Locate every line in the records that contains the string "This", matching its case exactly, and copy each such line.
-- Start TASK INPUTS --
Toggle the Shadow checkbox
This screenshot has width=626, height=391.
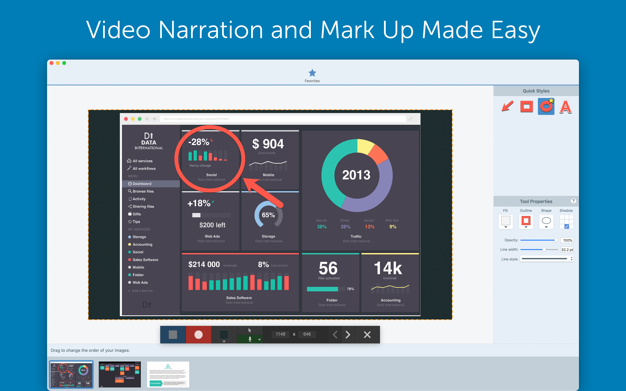(x=567, y=226)
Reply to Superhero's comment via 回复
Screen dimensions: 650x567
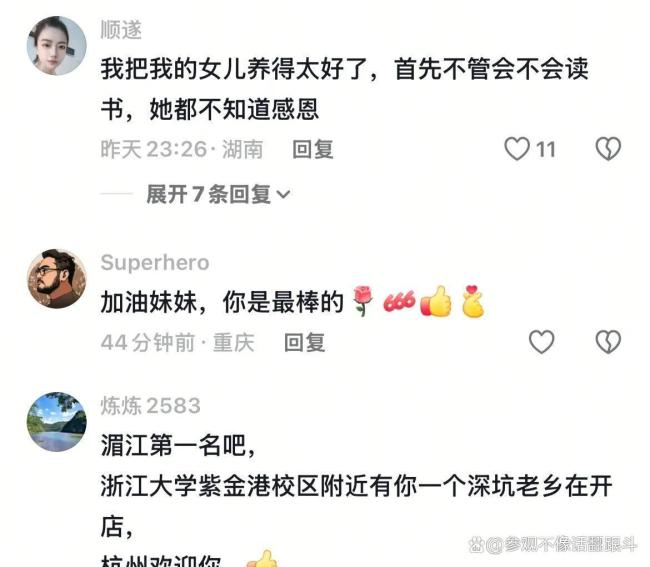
-- End TASK INPUTS --
CORRECT OUTPUT =>
This screenshot has width=626, height=391.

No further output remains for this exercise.